▶ **Extracto proporcionado**
--------------------

Fernando (se unió a A. A. A los 22 años)

 

Al ver a la gente de Alcohólicos Anónimos me decía que si yo fuera tan viejo o me encontrara tan mal como ellos dejaría de beber. Decía: “Para ti es fácil decir ‘deja de beber. Pero yo sólo tengo 22 años”.

En mi último año en la escuela, el alcohol había empezado ya a afectar mi vida. Mis calificaciones escolares iban empeorando progresivamente conforme bebía más. Mis intereses habían cambiado de las aficiones sanas de la adolescencia a la bebida. Todos los días bebía y/o consumía alguna droga, experimentaba lagunas mentales.

Después fui a la universidad, y tan pronto como localicé los bares vecinos, rara vez iba a clase. Abandoné los estudios y empecé a trabajar. Con el aumento de mi sueldo, bebía aún más. Al poco tiempo, estaba bebiendo antes de trabajar, durante el almuerzo, después del trabajo mientras esperaba el tren, y en el bar del barrio después de cenar. Algunas noches me divertía, pero las diversiones no eran tan frecuentes como en la escuela secundaria. Atontado por la bebida, hacía cosas que herían y avergonzaban a mí y a mis amigos. Al levantarme (a veces después del mediodía), abrumado por el remordimiento y la culpa, creía que había una sola cosa que los podía apaciguar, una copa.

El alcohol me metía cada vez más en situaciones en las que no quería encontrarme. Empezaba a pensar que tal vez estaba loco y la única cosa que me salvaba de la desintegración era la bebida. Estaba preocupado de que me echaran a la calle, de perder mi novia o mi trabajo; no obstante, mi único interés era emborracharme. Mi círculo de amistades iba disminuyendo […] Dedicaba mucho tiempo a tratar de ocultar de otros los efectos que el alcohol tenía en mí. El alcohol me producía depresiones. Esperaba contraer una enfermedad mortal para poder beber como yo quisiera y que nadie me fastidiara por hacerlo, ya que de todas formas iba a morirme. No tenía la menor idea de que el alcoholismo era una enfermedad mortal que con el tiempo podría matarme.

--------------------

▶ **Información proporcionada**

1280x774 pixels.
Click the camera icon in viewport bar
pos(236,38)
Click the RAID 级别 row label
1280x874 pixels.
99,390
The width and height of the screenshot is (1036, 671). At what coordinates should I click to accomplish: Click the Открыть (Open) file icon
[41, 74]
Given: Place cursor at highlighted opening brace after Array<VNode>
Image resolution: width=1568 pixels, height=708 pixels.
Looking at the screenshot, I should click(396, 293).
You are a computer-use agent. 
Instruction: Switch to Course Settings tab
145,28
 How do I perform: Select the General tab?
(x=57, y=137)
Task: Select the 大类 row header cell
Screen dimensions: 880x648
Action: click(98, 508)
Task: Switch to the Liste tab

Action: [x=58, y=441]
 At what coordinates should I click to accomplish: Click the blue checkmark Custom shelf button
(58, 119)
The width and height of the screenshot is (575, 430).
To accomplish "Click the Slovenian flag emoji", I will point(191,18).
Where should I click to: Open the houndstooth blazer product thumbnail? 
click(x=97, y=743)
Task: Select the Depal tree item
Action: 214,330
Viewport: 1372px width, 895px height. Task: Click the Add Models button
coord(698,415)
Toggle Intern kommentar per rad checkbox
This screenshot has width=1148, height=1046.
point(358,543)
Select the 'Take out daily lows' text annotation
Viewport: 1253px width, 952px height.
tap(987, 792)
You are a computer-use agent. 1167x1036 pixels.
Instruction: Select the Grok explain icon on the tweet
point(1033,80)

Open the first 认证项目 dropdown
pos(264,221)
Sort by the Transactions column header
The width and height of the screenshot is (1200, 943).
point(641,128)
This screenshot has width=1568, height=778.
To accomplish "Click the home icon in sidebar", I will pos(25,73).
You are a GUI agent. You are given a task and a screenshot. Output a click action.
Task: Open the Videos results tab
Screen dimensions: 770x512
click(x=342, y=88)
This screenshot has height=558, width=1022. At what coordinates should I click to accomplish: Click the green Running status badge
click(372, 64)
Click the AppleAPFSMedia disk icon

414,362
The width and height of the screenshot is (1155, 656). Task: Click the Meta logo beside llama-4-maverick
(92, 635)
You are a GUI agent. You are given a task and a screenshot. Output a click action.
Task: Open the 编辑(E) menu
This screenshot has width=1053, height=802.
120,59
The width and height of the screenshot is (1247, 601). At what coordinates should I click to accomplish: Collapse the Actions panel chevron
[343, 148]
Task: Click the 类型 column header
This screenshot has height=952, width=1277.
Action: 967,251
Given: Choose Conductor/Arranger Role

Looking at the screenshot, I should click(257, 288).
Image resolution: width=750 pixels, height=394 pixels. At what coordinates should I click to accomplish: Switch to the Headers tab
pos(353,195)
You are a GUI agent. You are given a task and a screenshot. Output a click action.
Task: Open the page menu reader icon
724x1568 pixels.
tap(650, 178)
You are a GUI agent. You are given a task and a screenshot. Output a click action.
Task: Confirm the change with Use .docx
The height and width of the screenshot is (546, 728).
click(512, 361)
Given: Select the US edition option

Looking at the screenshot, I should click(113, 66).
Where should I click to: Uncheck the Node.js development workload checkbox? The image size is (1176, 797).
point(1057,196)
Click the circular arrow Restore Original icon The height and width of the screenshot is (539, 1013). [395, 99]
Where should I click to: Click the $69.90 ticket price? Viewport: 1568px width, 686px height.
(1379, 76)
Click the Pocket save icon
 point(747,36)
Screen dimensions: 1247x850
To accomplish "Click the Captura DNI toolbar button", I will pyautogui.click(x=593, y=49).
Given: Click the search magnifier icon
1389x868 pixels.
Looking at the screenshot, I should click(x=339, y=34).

--------------------

▶ **Instrucciones**
#1 Responde estas preguntas sobre el testimonio de Fernando:
(a) ¿A qué edad se unió Fernando a A. A.?
(b) ¿Qué hizo después de abandonar los estudios?
(c) Al levantarse, ¿qué creía que era lo único capaz de apaciguar el remordimiento y la culpa?
#2 Transcribe sin cambios la parte del testimonio que empieza con las palabras "Al ver a la" y termina con "experimentaba lagunas mentales.".
El listado no es necesario para este trabajo.

▶ **Soluciones en orden**
#1
(a) A los 22 años.
(b) Empezó a trabajar.
(c) Una copa.

#2
Al ver a la gente de Alcohólicos Anónimos me decía que si yo fuera tan viejo o me encontrara tan mal como ellos dejaría de beber. Decía: “Para ti es fácil decir ‘deja de beber. Pero yo sólo tengo 22 años”.

En mi último año en la escuela, el alcohol había empezado ya a afectar mi vida. Mis calificaciones escolares iban empeorando progresivamente conforme bebía más. Mis intereses habían cambiado de las aficiones sanas de la adolescencia a la bebida. Todos los días bebía y/o consumía alguna droga, experimentaba lagunas mentales.